• WORK TASK
Each record below is to be retyped exactly, with its pictures omitted.

Collected data entries
┌────────

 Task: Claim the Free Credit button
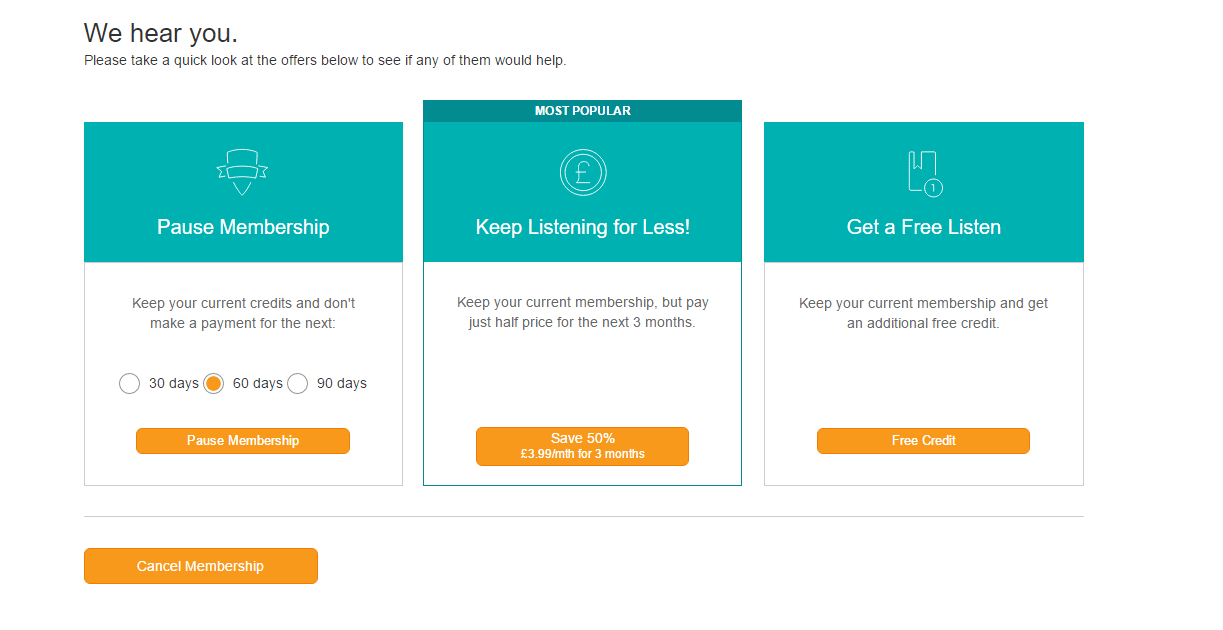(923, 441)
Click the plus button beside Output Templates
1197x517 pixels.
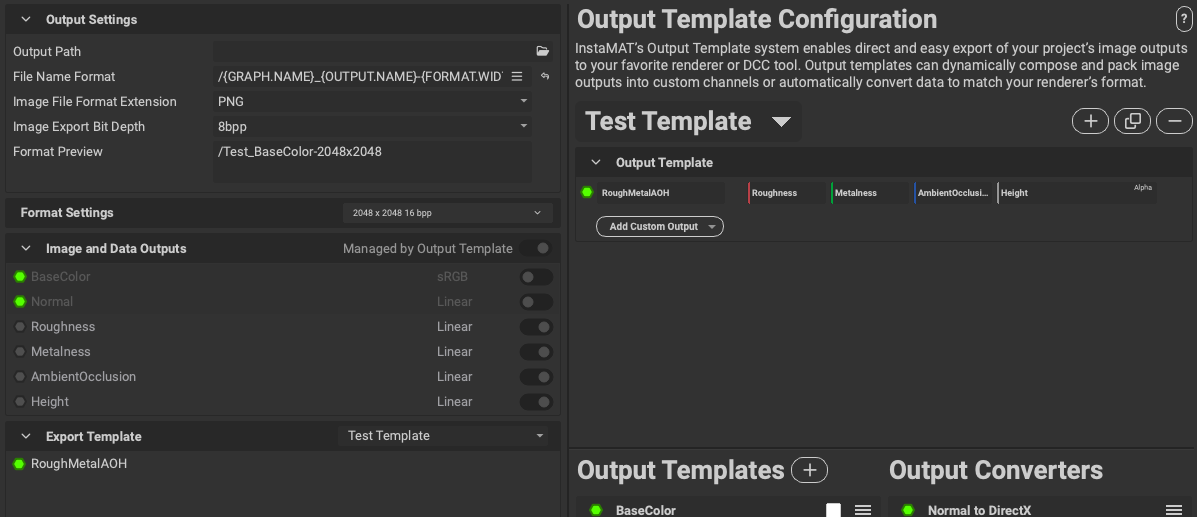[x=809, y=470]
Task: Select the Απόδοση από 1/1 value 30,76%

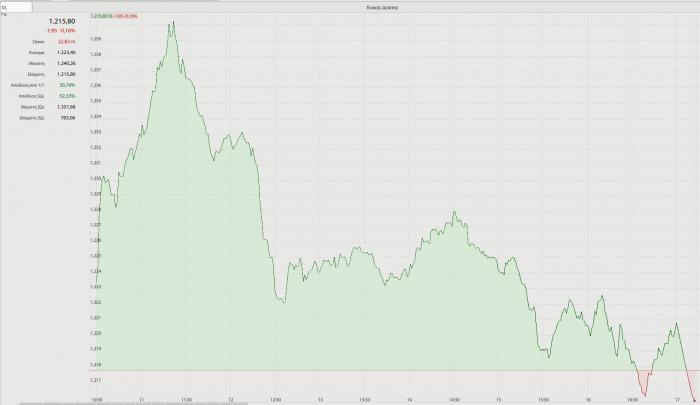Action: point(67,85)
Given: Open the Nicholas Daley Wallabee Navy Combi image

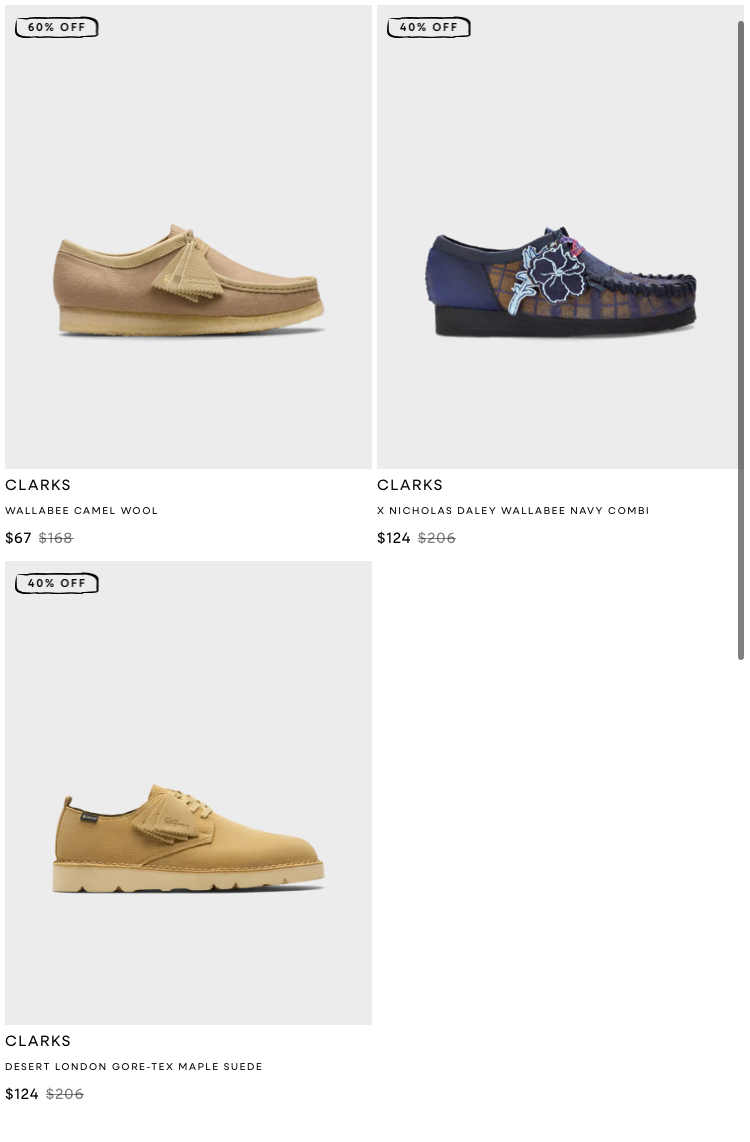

└────────

• WRITTEN ANSWER
 Task: Claim the Free Credit button
(923, 441)
Click the plus button beside Output Templates
1197x517 pixels.
[x=809, y=470]
Task: Select the Απόδοση από 1/1 value 30,76%

Action: point(67,85)
Given: Open the Nicholas Daley Wallabee Navy Combi image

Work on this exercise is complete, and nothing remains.